§ **TASK STATEMENT**
Reproduce the closing run of lines below verbatim, from the line that contains "How do I perform: Select the In[1]" up to and including the final line.

Data excerpts:
++++

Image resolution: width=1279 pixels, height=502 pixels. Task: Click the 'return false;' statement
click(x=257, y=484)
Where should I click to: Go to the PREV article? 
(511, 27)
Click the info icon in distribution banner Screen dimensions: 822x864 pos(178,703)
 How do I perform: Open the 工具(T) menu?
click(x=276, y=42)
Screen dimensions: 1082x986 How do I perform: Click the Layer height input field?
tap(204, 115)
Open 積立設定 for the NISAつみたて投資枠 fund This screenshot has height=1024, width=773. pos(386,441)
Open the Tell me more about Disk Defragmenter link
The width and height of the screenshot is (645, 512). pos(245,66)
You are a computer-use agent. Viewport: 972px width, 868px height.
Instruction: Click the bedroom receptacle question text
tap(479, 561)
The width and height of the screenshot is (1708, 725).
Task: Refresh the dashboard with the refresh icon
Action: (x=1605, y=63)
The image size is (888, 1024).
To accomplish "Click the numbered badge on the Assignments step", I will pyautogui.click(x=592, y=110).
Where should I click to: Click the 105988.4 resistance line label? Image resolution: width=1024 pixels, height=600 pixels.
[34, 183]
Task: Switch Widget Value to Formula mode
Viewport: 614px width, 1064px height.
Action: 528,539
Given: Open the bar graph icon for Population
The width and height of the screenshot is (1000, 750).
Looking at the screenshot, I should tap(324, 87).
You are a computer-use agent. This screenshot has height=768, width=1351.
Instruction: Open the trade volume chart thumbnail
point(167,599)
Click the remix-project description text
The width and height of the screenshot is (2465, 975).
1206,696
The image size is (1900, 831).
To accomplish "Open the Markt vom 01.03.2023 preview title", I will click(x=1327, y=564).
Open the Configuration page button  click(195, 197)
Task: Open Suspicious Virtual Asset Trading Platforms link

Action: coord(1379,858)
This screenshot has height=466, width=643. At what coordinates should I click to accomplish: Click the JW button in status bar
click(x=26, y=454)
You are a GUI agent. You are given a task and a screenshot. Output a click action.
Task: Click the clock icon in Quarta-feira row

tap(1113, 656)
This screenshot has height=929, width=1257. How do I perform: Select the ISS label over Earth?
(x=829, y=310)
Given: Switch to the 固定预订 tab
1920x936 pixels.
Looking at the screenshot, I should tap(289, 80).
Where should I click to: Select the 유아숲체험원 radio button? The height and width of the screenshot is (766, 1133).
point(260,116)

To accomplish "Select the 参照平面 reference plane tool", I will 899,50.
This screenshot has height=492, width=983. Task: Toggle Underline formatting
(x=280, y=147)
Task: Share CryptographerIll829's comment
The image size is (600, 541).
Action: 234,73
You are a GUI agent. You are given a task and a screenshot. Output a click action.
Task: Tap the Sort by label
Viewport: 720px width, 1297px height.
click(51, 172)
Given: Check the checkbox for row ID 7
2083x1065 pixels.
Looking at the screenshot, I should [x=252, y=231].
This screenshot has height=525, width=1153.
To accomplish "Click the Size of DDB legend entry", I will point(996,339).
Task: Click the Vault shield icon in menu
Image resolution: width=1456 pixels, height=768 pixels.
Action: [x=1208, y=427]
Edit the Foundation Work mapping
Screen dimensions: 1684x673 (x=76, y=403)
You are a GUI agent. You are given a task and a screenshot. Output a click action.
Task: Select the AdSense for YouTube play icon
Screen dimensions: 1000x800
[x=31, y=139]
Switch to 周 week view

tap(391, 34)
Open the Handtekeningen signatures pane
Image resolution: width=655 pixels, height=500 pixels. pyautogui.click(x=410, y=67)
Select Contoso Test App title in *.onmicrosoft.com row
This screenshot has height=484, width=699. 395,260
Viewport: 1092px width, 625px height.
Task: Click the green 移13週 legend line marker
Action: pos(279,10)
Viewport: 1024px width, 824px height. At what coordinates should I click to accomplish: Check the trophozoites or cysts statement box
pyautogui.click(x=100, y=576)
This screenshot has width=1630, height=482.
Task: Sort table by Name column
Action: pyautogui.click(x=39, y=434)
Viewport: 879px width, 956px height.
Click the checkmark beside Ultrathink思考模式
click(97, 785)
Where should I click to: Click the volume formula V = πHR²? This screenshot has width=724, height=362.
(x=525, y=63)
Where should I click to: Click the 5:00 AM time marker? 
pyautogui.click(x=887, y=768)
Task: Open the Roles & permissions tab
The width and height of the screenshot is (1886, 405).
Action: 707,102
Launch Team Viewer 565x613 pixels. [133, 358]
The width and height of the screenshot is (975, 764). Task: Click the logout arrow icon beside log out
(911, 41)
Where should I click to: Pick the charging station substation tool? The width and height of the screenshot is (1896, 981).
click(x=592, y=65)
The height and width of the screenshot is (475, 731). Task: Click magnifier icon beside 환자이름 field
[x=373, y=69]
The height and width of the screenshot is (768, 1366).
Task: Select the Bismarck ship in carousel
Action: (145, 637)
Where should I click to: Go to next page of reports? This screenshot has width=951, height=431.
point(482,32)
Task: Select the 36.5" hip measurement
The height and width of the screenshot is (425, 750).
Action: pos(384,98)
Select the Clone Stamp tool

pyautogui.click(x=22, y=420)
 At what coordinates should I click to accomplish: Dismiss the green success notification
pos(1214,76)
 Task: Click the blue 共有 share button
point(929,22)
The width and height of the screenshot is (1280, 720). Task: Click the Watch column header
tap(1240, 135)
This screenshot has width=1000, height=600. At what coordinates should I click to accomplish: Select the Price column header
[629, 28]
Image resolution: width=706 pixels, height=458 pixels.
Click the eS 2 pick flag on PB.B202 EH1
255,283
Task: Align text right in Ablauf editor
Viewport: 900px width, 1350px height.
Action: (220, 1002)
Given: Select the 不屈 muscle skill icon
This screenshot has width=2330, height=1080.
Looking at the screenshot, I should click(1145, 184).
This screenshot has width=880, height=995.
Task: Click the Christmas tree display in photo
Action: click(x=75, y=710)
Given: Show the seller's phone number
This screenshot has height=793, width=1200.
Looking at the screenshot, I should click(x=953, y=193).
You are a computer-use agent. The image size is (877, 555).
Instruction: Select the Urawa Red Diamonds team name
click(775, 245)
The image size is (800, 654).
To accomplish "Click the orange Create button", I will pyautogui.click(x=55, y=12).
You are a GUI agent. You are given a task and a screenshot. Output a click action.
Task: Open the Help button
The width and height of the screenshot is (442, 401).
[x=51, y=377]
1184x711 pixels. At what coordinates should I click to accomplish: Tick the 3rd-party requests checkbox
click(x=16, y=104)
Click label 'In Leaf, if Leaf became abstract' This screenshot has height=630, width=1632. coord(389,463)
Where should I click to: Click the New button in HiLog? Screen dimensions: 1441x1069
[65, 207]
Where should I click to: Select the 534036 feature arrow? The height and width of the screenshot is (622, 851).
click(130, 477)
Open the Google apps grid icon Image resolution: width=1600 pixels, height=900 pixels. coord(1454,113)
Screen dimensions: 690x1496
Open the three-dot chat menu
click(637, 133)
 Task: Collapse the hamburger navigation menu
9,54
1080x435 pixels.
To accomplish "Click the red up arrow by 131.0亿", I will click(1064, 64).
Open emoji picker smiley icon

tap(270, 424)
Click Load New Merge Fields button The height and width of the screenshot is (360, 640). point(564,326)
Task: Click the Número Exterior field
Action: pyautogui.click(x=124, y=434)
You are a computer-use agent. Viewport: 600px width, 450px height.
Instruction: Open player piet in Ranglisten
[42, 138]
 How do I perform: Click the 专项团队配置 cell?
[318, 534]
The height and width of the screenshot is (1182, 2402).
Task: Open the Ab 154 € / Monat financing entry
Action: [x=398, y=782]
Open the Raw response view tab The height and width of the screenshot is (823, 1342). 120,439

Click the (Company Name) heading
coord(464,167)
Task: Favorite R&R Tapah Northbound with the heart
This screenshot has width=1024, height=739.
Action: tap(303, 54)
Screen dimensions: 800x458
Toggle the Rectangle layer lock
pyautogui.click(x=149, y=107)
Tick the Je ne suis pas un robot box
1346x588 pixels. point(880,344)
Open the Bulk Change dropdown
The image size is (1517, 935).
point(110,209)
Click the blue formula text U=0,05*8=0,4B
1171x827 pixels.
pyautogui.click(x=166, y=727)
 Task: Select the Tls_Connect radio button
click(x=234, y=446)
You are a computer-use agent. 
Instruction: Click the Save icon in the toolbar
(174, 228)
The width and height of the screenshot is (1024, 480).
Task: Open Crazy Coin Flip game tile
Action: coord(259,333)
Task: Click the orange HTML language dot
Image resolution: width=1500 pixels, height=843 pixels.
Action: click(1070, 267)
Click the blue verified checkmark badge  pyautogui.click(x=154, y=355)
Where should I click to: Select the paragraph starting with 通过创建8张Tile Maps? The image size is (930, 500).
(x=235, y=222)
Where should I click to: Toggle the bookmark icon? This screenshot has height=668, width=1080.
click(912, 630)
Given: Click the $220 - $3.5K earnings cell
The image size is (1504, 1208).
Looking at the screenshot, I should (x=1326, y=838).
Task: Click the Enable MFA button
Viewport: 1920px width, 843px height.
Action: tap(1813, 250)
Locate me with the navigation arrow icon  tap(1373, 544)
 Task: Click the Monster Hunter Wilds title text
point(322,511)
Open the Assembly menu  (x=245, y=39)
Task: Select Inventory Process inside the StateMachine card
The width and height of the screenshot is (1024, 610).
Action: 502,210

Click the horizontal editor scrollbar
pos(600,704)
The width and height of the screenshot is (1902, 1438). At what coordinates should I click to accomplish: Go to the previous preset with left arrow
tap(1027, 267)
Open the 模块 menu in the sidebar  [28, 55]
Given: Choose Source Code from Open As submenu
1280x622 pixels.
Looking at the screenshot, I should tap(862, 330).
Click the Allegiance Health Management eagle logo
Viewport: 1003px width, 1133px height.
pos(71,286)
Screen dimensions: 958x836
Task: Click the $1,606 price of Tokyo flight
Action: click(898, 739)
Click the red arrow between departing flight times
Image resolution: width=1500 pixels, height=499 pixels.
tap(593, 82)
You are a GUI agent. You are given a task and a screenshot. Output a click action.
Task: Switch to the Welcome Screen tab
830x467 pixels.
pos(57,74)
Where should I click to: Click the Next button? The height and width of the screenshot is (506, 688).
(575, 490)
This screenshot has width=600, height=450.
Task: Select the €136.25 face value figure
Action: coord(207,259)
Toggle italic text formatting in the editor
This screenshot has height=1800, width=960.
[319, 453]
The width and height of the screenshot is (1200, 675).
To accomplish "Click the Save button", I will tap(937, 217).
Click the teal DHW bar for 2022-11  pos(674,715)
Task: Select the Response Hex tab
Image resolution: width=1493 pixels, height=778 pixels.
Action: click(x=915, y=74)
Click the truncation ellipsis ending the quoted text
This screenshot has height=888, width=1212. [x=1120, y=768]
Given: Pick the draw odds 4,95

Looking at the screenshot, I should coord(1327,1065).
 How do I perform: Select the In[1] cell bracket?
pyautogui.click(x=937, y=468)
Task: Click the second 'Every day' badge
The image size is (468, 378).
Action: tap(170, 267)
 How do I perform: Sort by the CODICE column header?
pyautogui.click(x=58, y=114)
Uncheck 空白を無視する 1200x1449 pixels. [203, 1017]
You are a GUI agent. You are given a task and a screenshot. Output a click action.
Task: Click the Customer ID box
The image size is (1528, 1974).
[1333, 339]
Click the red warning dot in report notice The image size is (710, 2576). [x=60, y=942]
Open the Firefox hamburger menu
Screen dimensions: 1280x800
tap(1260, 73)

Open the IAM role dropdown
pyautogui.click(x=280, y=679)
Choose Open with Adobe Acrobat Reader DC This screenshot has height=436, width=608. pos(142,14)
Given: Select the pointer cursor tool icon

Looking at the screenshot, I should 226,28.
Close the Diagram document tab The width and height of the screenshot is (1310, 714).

++++

§ **YOUR SOLUTION**
 How do I perform: Select the In[1] cell bracket?
pyautogui.click(x=937, y=468)
Task: Click the second 'Every day' badge
The image size is (468, 378).
Action: tap(170, 267)
 How do I perform: Sort by the CODICE column header?
pyautogui.click(x=58, y=114)
Uncheck 空白を無視する 1200x1449 pixels. [203, 1017]
You are a GUI agent. You are given a task and a screenshot. Output a click action.
Task: Click the Customer ID box
The image size is (1528, 1974).
[1333, 339]
Click the red warning dot in report notice The image size is (710, 2576). [x=60, y=942]
Open the Firefox hamburger menu
Screen dimensions: 1280x800
tap(1260, 73)

Open the IAM role dropdown
pyautogui.click(x=280, y=679)
Choose Open with Adobe Acrobat Reader DC This screenshot has height=436, width=608. pos(142,14)
Given: Select the pointer cursor tool icon

Looking at the screenshot, I should 226,28.
Close the Diagram document tab The width and height of the screenshot is (1310, 714).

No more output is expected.